When speaking to a child about their fears, your goal is not to talk endlessly, but to shift into logical, problem-solving. Redirecting the child something fun and healthy is an excellent way to curb their catastrophizing and teach them self-care tactics. Play a game. Shoot some hoops. Read a book. Offer to initially do it with them, but since you won’t always be available, and they might be around others on occasion, give them options that are independent and inconspicuous. Drawing. Singing a song in their head. Creating their all-time baseball team. The brain can’t be in fight or flight and do word puzzles simultaneously, so this gets them out of endless worrying. “Ruminating just burns it into the brain,” Bostic warns. Introduce Logic Are they concerned about the wildfires in the Outback? The Corona virus outbreak? Take out a map and show them how far away Australia is. Offer such context as, “The world has seen illnesses and wildfires before.” While you don’t want to dismiss the seriousness, it’s good to mention positive aspects, Tucker says. Consider: “Doctors are working on a vaccine right now.” “There are thousands of people fighting those fires.” “The plane I’m flying on has a crew just for maintenance.” Break Big Problems Into Little Steps Breaking down big problems into little steps is crucial, as it lets your kid know that rather than waiting and worrying, there are always positive things to do, Bostic says. If your child is worried about your upcoming plane flight, say, “We’ll get our stuff together. We’ll get their early to check in, and while we do that, they’re examining the plane.” If it’s a flu epidemic, say: “We wash our hands and sneeze into our elbows.” Teach Them to Observe Their Environment Say your kid heard of — and is worried about — sharks in the water at the beach. Look around and see if others at the beach are in the ocean. If they are, say, “Just don’t go farther out than them. They’ll get bitten first and you can get out.” It might sound funny, but it’s another real-world coping tool, because being safe doesn’t always mean avoiding a situation at all costs. “We all reality check,” Bostic says. “It’s a huge way to tame down the fear.”

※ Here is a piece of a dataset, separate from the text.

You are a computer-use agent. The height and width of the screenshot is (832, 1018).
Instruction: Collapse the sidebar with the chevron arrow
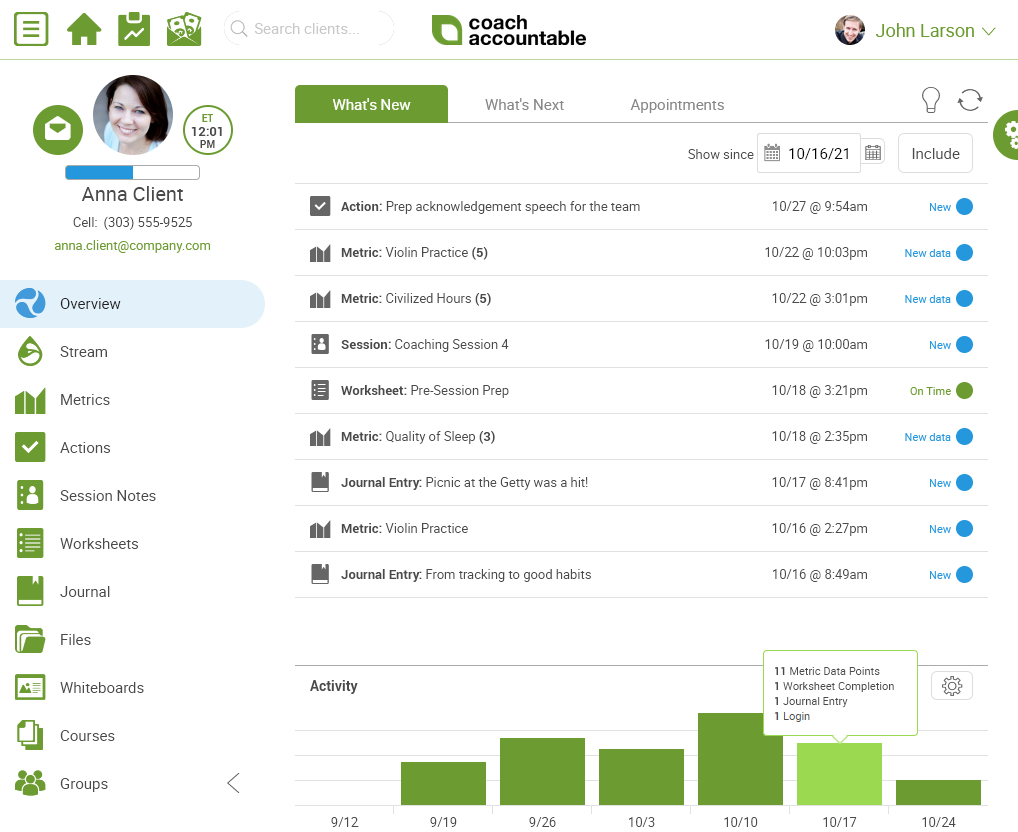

The Bigger Picture: Control Your Own Fears and Prioritize the Positive

A parent’s fear can a child’s. So, ask yourself: “Are you calm?” If your child brings up something that gets you anxious, take some deep breaths, then put on your poker face. You can be screaming on the inside, but you want to broadcast control. Next question: “How much news are you consuming?” It’s probably more than necessary. “We’re not supposed to be exposed to stress all day,” Kastner says. The simple solution is to reduce. You take in less. They do the same. There’s overall less stress in the house, especially at night, and you’re not any less aware of current events. And with that freed-up time, use it for your family. Play games. Toss around a football. Sing ridiculous songs. Hug more. When these are prioritized, smiling and laughing increase. Coupled with respecting their worries, so does the comfort and trust, and, per Kastner, you get to affirmatively answer your guiding question of “Am I a safe place for them?” Along with the ability to handle stress and the unknown, when you prioritize positive experiences, you’re showing your kids that worries don’t dominate. They’re given their due, but, in any crisis, good stuff not only exists but also is experienced. “It can be overwhelming, but you don’t want it to consume you,” Tucker says. “It’s okay to feel these things, but there are other parts of life. You can go play. It’s all about balance.”